3. Put the Customer in Charge
Starbucks Mobile is a hugely popular loyalty app, letting users quickly locate stores and rack up free drinks. But loyal user Adam Nash recently wrote an open letter calling for some key improvements. The heart of his message? “I want you to know me.” Nash explained:
There are baristas at five different Starbucks who know the drink I normally order. The one in Los Altos actually knows the drink I usually order for my wife too. And yet, after over 1000 orders, you still don’t know my favorite drink?
To nurture loyalty, put the most important data to work—such as drink orders and payment preferences—to continually optimize the customer’s personal experience with your brand, whether online or in-person.
The prevalent attitude in digital marketing is that brands need to know exactly what the individual needs and recommend the perfect solution at the optimal time.
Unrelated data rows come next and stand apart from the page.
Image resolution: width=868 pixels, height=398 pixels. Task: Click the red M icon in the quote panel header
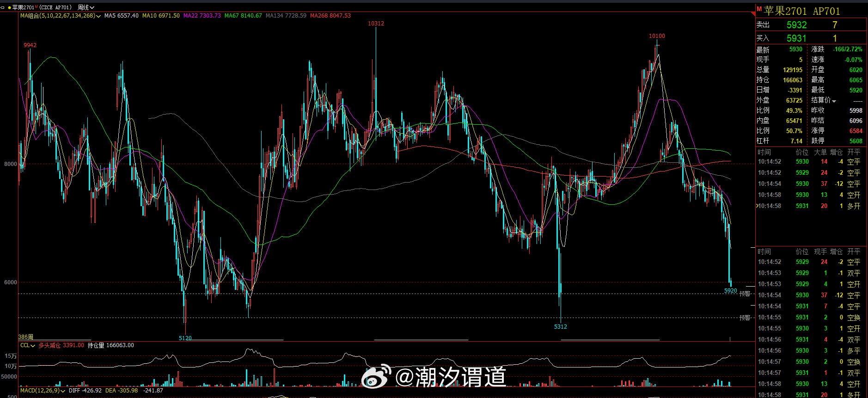point(759,9)
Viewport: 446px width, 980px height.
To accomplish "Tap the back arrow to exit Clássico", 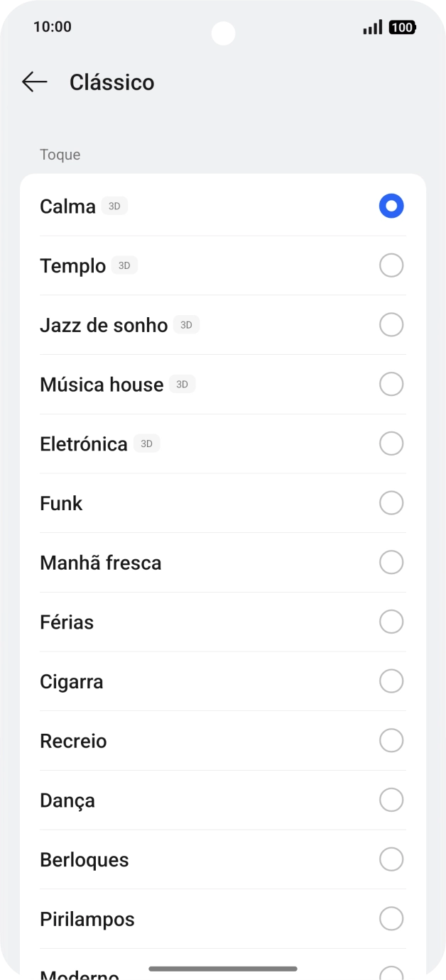I will coord(33,82).
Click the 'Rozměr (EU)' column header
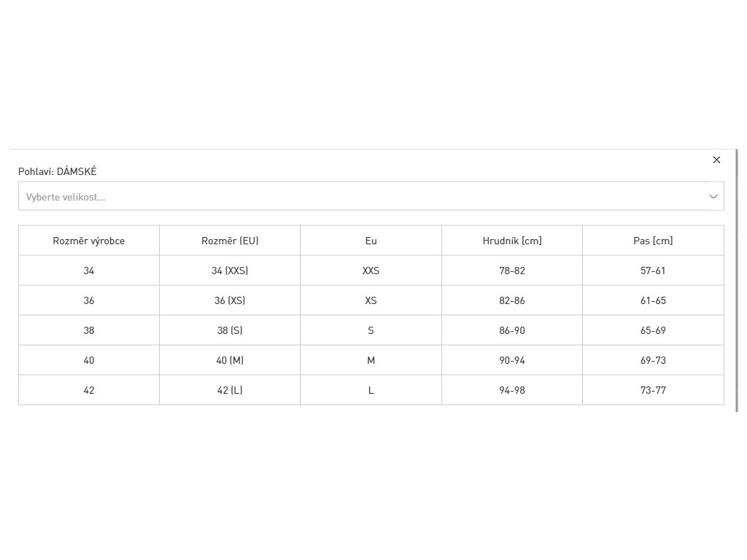Screen dimensions: 747x560 pyautogui.click(x=230, y=241)
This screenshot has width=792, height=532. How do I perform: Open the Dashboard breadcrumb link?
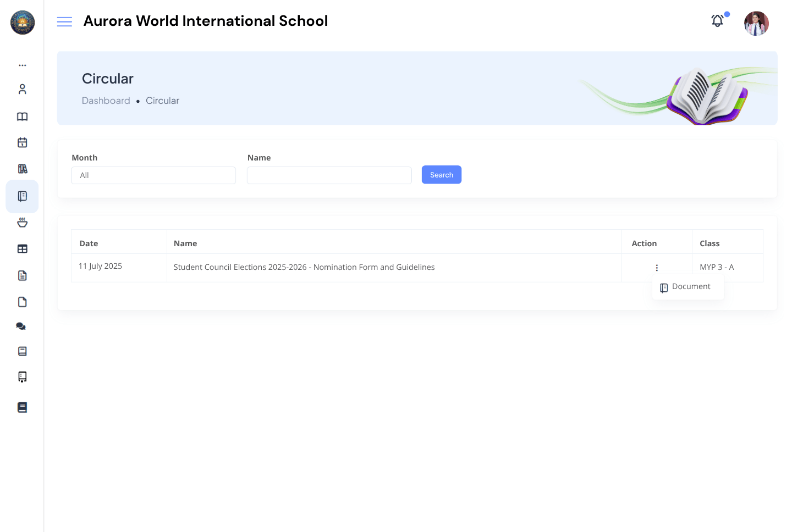(106, 101)
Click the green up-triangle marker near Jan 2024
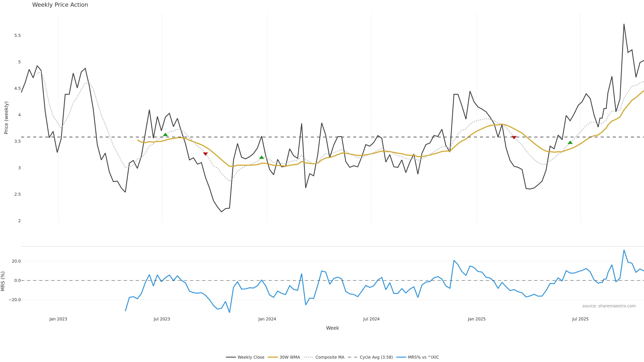Image resolution: width=644 pixels, height=362 pixels. 262,157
This is a nice goal to strive for, but it simply isn’t practical on a mass scale. Instead of pretending you can make perfect predictions, let the users help you (and themselves). Let them set their own app and site preferences, select exactly which communications they want to receive, build a personal profile, and keep track of their history with you. Countless social media platforms have shown that people like to do this when the result is more relevant connections.
Get rid of annoying email updates, notifications, badges, and other noise that clutter members’ inboxes and homescreens. If you’re constantly in customers’ faces when they don’t need you, they’ll be annoyed and relegate you to the spam folder. If you’re always there when they need you, however, they’ll come calling again and again.
Build Loyalty from the Foundation Up
It costs more to attract and acquire new customers than to retain the regulars—that’s marketing 101. Yet many businesses continue to focus their energies on prospects, taking for granted that current customers will stick around. Take a fresh look at the data and let your customers’ behavior speak. Start by understanding what matters most to them, and why, and build a program that reinforces and builds upon that foundation.